Set exercise:
Please write out the lines below as a numbered list, skipping any blank lines.

(Data pulled from a collection)
..............................

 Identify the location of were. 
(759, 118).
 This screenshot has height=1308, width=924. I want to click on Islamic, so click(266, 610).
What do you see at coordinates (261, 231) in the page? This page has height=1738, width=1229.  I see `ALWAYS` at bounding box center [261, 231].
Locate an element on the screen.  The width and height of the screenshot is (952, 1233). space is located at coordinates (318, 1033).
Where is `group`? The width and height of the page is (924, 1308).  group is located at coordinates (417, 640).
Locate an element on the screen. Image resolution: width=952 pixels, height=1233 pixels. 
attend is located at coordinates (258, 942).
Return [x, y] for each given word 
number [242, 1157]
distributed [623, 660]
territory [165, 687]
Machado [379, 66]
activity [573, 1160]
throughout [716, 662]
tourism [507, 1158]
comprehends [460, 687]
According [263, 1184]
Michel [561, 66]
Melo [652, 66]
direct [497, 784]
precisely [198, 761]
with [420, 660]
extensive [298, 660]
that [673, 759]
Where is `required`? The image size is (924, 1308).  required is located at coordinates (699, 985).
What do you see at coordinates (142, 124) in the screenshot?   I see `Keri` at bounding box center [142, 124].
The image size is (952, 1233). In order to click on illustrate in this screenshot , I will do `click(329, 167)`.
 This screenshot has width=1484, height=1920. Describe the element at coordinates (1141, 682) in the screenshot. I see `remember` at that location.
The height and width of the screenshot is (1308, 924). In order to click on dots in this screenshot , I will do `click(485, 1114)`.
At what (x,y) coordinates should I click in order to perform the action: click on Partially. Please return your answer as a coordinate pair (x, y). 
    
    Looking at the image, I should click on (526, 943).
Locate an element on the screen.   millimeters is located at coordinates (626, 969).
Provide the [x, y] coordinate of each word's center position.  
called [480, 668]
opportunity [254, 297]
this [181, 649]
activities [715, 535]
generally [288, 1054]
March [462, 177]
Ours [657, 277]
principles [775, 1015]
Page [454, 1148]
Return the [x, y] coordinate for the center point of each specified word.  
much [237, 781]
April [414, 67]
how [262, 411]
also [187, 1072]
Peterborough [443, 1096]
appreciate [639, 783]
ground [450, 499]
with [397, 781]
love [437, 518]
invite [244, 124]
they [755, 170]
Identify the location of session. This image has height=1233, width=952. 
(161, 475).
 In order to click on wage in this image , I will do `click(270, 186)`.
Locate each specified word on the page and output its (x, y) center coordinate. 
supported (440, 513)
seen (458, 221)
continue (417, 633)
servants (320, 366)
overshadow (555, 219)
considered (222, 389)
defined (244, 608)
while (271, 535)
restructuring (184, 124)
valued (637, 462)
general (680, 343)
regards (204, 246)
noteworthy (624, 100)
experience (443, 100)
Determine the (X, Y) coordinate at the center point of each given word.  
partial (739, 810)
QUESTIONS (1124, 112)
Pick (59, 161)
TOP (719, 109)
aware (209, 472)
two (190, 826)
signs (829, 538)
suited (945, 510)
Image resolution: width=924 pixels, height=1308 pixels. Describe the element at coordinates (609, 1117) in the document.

..............................

Response:
1.  Identify the location of were. 
2. (759, 118).
3.  This screenshot has height=1308, width=924. I want to click on Islamic, so click(266, 610).
4. What do you see at coordinates (261, 231) in the page? This page has height=1738, width=1229.  I see `ALWAYS` at bounding box center [261, 231].
5. Locate an element on the screen.  The width and height of the screenshot is (952, 1233). space is located at coordinates (318, 1033).
6. Where is `group`? The width and height of the page is (924, 1308).  group is located at coordinates (417, 640).
7. Locate an element on the screen. Image resolution: width=952 pixels, height=1233 pixels. 
8. attend is located at coordinates (258, 942).
9. Return [x, y] for each given word 
10. number [242, 1157]
11. distributed [623, 660]
12. territory [165, 687]
13. Machado [379, 66]
14. activity [573, 1160]
15. throughout [716, 662]
16. tourism [507, 1158]
17. comprehends [460, 687]
18. According [263, 1184]
19. Michel [561, 66]
20. Melo [652, 66]
21. direct [497, 784]
22. precisely [198, 761]
23. with [420, 660]
24. extensive [298, 660]
25. that [673, 759]
26. Where is `required`? The image size is (924, 1308).  required is located at coordinates (699, 985).
27. What do you see at coordinates (142, 124) in the screenshot?   I see `Keri` at bounding box center [142, 124].
28. The image size is (952, 1233). In order to click on illustrate in this screenshot , I will do `click(329, 167)`.
29.  This screenshot has width=1484, height=1920. Describe the element at coordinates (1141, 682) in the screenshot. I see `remember` at that location.
30. The height and width of the screenshot is (1308, 924). In order to click on dots in this screenshot , I will do `click(485, 1114)`.
31. At what (x,y) coordinates should I click in order to perform the action: click on Partially. Please return your answer as a coordinate pair (x, y). 
32.     Looking at the image, I should click on (526, 943).
33. Locate an element on the screen.   millimeters is located at coordinates (626, 969).
34. Provide the [x, y] coordinate of each word's center position.  
35. called [480, 668]
36. opportunity [254, 297]
37. this [181, 649]
38. activities [715, 535]
39. generally [288, 1054]
40. March [462, 177]
41. Ours [657, 277]
42. principles [775, 1015]
43. Page [454, 1148]
44. Return the [x, y] coordinate for the center point of each specified word.  
45. much [237, 781]
46. April [414, 67]
47. how [262, 411]
48. also [187, 1072]
49. Peterborough [443, 1096]
50. appreciate [639, 783]
51. ground [450, 499]
52. with [397, 781]
53. love [437, 518]
54. invite [244, 124]
55. they [755, 170]
56. Identify the location of session. This image has height=1233, width=952. 
57. (161, 475).
58.  In order to click on wage in this image , I will do `click(270, 186)`.
59. Locate each specified word on the page and output its (x, y) center coordinate. 
60. supported (440, 513)
61. seen (458, 221)
62. continue (417, 633)
63. servants (320, 366)
64. overshadow (555, 219)
65. considered (222, 389)
66. defined (244, 608)
67. while (271, 535)
68. restructuring (184, 124)
69. valued (637, 462)
70. general (680, 343)
71. regards (204, 246)
72. noteworthy (624, 100)
73. experience (443, 100)
74. Determine the (X, Y) coordinate at the center point of each given word.  
75. partial (739, 810)
76. QUESTIONS (1124, 112)
77. Pick (59, 161)
78. TOP (719, 109)
79. aware (209, 472)
80. two (190, 826)
81. signs (829, 538)
82. suited (945, 510)
83. Image resolution: width=924 pixels, height=1308 pixels. Describe the element at coordinates (609, 1117) in the document.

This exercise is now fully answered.